RS/MP Lesson 30: “Valiant in the Cause of Christ” (Joseph Smith Manual)

Posted by joespencer on February 24, 2009

If lesson 29 was a bit on the lighter side, lesson 30 is still lighter. My notes will be minimal, except with regard to one teaching in particular (the first paragraph on p. 355), and even then they will be inconclusive. Needless to say, I’m eager to get on to the much meatier material in lesson 31!

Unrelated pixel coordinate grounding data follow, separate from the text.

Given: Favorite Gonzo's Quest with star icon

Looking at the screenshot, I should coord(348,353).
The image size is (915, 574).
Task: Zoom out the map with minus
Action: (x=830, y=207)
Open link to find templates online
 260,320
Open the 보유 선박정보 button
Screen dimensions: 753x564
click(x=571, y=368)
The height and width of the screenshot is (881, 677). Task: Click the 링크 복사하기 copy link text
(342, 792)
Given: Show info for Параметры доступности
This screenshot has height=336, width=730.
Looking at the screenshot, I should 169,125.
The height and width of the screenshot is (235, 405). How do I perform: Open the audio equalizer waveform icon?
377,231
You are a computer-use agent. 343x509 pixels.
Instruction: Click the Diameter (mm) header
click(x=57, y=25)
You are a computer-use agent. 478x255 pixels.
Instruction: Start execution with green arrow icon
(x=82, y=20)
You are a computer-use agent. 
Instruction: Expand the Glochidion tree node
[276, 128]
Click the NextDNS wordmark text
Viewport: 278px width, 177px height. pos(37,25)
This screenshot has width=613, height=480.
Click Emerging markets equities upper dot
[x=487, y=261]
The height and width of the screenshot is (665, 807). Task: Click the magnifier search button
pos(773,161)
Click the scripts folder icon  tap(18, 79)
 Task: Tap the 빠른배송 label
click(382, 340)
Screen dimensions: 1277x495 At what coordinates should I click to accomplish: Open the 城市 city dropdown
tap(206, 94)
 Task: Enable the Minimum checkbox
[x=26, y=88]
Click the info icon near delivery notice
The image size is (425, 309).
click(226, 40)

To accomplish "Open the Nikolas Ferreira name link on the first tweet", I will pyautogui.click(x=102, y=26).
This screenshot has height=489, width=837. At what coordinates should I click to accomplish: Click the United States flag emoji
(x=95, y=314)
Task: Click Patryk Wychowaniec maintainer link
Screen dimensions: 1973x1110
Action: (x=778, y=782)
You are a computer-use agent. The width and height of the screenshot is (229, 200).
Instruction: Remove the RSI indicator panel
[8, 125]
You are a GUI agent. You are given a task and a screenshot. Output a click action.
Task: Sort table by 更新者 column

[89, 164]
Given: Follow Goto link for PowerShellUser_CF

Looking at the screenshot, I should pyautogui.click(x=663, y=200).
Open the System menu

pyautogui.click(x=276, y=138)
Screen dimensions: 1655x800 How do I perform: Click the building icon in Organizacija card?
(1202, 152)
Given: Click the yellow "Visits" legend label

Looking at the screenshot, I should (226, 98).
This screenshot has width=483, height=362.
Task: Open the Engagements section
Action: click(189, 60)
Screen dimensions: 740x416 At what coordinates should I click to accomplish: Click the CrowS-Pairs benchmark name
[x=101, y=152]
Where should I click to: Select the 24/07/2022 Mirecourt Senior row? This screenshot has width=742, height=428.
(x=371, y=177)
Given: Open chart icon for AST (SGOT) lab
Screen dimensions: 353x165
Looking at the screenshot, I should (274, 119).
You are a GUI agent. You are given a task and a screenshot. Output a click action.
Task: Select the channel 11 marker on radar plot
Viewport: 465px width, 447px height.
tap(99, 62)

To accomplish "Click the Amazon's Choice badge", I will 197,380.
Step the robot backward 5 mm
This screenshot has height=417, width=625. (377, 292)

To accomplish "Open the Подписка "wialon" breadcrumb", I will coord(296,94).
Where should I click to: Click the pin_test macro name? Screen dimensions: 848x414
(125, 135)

From the Life of Joseph Smith

The introductory section of the lesson covers Joseph’s initial imprisonment in Missouri and the circumstances surrounding it. (It does not go so far as his eventual imprisonment in Liberty.) It also provides a rather shortened version of Parley P. Pratt’s story about Joseph’s silencing of the guards—which is a fantastic story. But it’s most beautiful moment, in my opinion, is a snippet from Joseph’s letter to Emma: “Brother Robinson is chained next to me; he has a true heart and a firm mind. Brother Wight is next, Brother Rigdon next, Hyrum next, Parley next, Amasa next, and thus we are bound together in chains as well as the cords of everlasting love.” (p. 351) Let us all be so doubly bound together!

Teachings of Joseph Smith

One overarching message runs through every teaching in this lesson: doing good leads to glory. The most exultant teaching can be found on page 352, where section 128 of the Doctrine and Covenants is quoted in massively abridged form: “Now, what do we hear in the gospel which we have received? A voice of gladness!”

Now and again, a hint of connected and generally more profound truths emerge in the lesson. I like the phrase that concludes the half paragraph at the top of page 353: people only “break off their sins by righteousness” (prohibitions are best fulfilled when we do the good they seek to enable). And I enjoy Joseph’s emphasis on honesty in the middle of the same page, something there is far too little of among members of the Church—I mean complete, unshaken honesty. Joseph’s emphatic “Zion shall yet live, though she seem to be dead” on the same page resonates with me as well, as does the simple statement on page 356, “You cannot be too good.”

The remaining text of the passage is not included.